§ **RECORDS SHOWN**:
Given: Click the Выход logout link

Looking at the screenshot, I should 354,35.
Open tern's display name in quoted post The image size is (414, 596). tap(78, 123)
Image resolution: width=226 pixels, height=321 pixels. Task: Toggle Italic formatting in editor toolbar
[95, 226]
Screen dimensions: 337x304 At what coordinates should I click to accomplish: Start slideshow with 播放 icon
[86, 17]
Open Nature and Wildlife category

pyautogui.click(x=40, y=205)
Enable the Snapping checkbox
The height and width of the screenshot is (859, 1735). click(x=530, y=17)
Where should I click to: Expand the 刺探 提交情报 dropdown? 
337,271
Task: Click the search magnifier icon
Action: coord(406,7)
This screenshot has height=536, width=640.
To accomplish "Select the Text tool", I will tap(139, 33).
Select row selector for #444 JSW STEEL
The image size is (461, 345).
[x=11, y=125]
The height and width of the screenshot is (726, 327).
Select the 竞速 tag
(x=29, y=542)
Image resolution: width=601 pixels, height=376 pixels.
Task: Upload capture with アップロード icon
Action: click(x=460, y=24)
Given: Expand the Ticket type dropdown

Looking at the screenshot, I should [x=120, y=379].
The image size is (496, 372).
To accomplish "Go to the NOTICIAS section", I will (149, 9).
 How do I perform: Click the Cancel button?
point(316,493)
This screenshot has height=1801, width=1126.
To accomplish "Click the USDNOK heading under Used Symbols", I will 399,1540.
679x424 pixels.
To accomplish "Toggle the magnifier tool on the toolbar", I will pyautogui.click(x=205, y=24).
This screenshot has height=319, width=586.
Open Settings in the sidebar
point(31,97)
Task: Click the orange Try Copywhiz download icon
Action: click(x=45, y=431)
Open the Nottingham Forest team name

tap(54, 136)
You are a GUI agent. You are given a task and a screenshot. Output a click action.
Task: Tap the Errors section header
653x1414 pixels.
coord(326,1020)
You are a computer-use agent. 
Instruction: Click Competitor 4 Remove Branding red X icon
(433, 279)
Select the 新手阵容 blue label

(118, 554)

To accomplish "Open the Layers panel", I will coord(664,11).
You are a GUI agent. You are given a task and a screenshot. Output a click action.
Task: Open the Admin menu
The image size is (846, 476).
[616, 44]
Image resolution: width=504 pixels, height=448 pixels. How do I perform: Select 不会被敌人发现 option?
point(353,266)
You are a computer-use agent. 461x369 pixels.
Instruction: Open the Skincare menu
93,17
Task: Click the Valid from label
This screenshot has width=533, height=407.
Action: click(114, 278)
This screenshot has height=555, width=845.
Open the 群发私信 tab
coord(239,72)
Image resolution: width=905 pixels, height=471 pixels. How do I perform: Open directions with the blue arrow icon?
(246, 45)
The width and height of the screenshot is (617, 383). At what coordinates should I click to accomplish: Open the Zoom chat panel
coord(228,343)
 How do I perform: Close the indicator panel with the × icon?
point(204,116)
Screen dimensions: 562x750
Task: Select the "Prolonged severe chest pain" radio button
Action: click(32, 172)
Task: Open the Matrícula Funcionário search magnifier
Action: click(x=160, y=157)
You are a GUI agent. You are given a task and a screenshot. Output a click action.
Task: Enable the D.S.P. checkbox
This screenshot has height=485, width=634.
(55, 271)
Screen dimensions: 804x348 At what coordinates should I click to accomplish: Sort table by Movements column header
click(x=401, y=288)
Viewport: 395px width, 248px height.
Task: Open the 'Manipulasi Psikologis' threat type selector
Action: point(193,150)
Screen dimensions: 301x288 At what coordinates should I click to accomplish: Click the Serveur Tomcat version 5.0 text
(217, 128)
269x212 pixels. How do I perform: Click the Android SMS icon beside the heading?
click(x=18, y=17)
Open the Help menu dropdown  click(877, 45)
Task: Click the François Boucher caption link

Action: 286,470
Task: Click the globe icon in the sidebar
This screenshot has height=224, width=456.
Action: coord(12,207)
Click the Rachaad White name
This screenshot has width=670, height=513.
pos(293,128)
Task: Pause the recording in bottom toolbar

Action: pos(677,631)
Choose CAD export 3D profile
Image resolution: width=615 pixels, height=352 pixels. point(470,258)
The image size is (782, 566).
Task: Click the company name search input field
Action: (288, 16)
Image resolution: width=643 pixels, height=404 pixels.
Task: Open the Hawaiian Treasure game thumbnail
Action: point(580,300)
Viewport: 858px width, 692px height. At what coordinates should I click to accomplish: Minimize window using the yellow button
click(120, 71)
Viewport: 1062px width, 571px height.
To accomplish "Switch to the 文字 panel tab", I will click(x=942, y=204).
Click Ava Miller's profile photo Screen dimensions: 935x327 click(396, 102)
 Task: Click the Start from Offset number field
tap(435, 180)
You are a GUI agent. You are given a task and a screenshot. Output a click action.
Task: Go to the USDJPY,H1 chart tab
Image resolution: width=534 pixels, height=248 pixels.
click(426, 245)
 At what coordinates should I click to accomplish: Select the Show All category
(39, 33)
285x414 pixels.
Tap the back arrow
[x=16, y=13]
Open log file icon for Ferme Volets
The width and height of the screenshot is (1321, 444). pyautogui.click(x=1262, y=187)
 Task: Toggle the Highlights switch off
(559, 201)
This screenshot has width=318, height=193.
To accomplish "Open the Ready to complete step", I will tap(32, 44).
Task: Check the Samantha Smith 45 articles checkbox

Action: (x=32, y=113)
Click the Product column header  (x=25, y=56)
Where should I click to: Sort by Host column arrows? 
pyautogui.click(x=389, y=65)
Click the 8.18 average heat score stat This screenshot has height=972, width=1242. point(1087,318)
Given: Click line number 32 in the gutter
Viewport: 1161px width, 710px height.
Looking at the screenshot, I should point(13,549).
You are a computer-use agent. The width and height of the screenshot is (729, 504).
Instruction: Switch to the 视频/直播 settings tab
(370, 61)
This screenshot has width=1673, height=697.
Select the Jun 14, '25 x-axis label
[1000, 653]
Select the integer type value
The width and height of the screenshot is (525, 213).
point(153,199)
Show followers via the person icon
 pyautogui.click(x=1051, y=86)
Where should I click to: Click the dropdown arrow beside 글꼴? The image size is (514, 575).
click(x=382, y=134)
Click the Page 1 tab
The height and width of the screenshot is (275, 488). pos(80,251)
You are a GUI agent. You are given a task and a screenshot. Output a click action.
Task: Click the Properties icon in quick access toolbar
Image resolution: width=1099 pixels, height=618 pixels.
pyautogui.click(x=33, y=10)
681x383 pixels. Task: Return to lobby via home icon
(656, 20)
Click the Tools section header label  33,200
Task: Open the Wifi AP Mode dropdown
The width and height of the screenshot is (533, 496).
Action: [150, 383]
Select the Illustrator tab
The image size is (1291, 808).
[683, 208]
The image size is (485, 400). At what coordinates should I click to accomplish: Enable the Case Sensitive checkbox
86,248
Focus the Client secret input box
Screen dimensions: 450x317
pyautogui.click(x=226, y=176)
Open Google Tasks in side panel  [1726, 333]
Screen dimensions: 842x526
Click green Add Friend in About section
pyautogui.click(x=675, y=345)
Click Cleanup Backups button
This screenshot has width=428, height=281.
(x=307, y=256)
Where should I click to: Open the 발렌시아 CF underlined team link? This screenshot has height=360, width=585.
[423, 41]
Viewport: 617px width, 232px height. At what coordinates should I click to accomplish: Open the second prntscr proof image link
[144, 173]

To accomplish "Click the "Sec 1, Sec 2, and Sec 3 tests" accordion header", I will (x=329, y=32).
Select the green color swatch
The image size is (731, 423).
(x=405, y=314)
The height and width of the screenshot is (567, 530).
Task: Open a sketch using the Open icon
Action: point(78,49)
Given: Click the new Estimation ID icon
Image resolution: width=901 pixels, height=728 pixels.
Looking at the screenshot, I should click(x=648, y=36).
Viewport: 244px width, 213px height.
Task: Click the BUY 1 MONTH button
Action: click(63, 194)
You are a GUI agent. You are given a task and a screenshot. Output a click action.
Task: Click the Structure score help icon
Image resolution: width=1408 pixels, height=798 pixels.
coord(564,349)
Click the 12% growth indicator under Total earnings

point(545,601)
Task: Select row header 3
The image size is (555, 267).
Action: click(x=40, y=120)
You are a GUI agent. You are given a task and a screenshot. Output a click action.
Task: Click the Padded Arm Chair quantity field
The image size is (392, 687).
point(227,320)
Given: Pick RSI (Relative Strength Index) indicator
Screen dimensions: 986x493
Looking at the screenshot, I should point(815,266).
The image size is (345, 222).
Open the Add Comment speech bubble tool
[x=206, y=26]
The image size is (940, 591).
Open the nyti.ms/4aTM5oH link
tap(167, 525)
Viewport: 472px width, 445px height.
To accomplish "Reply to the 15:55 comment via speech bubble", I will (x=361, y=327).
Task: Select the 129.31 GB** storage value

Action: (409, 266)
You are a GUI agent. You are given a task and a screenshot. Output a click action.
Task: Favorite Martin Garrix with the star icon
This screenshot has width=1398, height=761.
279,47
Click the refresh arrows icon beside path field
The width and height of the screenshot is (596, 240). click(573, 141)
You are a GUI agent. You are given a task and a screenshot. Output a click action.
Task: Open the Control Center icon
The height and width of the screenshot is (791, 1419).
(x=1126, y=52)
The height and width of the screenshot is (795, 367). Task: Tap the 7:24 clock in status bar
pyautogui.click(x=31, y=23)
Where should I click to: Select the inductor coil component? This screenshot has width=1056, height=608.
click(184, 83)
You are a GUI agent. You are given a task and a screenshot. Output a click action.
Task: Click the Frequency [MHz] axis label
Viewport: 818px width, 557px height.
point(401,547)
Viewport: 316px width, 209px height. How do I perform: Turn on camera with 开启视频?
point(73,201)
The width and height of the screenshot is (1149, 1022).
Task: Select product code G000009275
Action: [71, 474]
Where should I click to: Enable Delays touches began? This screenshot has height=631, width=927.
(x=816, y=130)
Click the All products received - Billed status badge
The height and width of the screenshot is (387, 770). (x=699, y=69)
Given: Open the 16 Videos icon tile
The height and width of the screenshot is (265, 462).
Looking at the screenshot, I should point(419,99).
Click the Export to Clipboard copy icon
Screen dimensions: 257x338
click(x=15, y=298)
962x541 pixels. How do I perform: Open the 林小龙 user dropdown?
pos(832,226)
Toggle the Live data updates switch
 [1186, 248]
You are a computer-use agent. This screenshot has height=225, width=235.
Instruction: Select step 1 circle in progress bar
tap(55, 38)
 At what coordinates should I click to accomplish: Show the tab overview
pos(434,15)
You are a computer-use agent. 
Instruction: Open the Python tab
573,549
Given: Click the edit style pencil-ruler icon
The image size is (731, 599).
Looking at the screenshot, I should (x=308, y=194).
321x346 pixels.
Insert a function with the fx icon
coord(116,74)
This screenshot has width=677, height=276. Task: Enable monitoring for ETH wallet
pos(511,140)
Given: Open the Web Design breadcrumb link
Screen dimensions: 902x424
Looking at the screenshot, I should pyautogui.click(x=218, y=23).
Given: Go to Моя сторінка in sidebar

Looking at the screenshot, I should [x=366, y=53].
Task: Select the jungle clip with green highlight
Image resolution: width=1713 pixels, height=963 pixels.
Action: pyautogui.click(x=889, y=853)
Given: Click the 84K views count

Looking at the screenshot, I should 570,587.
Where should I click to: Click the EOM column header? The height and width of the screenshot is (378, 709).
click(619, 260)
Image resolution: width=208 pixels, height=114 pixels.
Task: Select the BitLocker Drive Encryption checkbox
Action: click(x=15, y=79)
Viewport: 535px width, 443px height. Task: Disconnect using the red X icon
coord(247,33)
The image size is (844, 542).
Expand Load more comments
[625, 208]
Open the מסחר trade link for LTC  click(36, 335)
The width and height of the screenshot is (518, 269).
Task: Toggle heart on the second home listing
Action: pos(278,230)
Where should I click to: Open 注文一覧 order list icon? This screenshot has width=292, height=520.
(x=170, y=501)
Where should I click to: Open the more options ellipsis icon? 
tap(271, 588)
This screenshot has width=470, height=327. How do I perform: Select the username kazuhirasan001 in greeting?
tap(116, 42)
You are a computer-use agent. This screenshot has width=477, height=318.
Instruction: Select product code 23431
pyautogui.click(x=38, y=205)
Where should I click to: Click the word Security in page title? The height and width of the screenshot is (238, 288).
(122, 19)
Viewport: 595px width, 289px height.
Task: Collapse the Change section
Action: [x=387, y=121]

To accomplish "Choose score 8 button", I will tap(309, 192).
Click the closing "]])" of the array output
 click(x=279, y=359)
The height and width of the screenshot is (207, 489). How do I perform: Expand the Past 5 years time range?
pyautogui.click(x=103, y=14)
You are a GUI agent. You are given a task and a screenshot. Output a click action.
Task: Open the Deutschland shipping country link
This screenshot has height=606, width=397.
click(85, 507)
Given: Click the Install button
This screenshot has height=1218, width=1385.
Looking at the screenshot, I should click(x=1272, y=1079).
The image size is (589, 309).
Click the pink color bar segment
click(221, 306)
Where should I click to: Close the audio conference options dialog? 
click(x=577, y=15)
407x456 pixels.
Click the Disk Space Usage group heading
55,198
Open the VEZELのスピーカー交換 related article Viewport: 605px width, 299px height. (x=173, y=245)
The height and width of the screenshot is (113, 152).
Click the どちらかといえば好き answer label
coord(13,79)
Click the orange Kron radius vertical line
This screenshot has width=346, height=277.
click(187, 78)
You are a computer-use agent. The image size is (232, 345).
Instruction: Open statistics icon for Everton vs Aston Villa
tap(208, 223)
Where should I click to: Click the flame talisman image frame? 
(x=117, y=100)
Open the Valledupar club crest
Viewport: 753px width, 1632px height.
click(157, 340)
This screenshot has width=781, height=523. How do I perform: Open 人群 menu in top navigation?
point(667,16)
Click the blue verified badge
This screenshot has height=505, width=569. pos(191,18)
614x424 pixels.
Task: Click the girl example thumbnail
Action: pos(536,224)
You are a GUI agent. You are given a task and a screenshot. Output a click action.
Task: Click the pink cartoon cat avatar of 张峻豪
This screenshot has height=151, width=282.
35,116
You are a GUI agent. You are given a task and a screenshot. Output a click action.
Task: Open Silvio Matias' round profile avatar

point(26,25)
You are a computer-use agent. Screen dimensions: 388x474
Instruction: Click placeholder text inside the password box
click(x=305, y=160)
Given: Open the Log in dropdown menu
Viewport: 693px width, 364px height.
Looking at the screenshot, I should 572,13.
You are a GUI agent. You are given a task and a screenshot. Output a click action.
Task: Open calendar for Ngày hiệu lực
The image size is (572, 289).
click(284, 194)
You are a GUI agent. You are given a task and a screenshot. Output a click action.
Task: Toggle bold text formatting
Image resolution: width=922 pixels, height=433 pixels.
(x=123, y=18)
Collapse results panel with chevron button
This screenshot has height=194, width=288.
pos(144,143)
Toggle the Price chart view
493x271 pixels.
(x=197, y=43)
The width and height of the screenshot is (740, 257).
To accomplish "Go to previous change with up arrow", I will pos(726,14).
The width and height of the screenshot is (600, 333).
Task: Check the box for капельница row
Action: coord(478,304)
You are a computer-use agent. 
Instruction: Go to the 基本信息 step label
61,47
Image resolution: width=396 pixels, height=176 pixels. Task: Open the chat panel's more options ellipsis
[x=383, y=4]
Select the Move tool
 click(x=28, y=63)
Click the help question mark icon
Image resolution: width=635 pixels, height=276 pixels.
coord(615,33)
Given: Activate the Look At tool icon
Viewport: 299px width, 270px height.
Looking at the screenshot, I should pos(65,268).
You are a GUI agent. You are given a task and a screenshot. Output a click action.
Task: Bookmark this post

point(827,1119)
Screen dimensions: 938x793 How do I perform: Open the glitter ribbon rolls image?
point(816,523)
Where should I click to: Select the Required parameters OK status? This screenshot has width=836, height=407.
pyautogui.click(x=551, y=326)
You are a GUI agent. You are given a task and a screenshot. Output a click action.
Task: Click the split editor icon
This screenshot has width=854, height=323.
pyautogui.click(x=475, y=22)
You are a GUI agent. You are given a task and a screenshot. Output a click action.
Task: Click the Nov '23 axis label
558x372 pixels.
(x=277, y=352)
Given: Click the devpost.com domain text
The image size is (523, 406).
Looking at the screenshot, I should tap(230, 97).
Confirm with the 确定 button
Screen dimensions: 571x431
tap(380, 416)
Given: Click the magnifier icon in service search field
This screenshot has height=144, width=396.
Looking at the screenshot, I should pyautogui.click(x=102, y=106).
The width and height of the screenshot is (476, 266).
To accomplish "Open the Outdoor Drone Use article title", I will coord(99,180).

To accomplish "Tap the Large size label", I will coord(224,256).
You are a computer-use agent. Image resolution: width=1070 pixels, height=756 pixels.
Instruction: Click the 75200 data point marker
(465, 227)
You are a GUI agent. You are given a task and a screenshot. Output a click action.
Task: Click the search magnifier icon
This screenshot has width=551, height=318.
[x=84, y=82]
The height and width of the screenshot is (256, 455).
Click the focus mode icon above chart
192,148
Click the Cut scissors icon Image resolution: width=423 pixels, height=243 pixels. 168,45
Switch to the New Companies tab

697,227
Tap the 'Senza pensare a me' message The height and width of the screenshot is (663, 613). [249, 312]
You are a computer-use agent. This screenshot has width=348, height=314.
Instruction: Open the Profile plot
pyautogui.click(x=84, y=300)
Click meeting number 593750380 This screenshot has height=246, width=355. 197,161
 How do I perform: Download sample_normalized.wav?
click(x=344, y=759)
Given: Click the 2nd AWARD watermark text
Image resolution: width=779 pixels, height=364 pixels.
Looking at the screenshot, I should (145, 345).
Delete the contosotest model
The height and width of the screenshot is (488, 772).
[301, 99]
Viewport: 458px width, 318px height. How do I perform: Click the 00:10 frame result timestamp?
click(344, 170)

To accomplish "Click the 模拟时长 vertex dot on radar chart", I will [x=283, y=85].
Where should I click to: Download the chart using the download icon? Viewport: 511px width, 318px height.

§ **PROMPT**: Only the lines from the one containing "Click meeting number" through the end of the material should be reproduced, exactly, with both ends included.

§ **SOLUTION TO THIS EXERCISE**:
Click meeting number 593750380 This screenshot has height=246, width=355. 197,161
 How do I perform: Download sample_normalized.wav?
click(x=344, y=759)
Given: Click the 2nd AWARD watermark text
Image resolution: width=779 pixels, height=364 pixels.
Looking at the screenshot, I should (145, 345).
Delete the contosotest model
The height and width of the screenshot is (488, 772).
[301, 99]
Viewport: 458px width, 318px height. How do I perform: Click the 00:10 frame result timestamp?
click(344, 170)

To accomplish "Click the 模拟时长 vertex dot on radar chart", I will [x=283, y=85].
Where should I click to: Download the chart using the download icon? Viewport: 511px width, 318px height.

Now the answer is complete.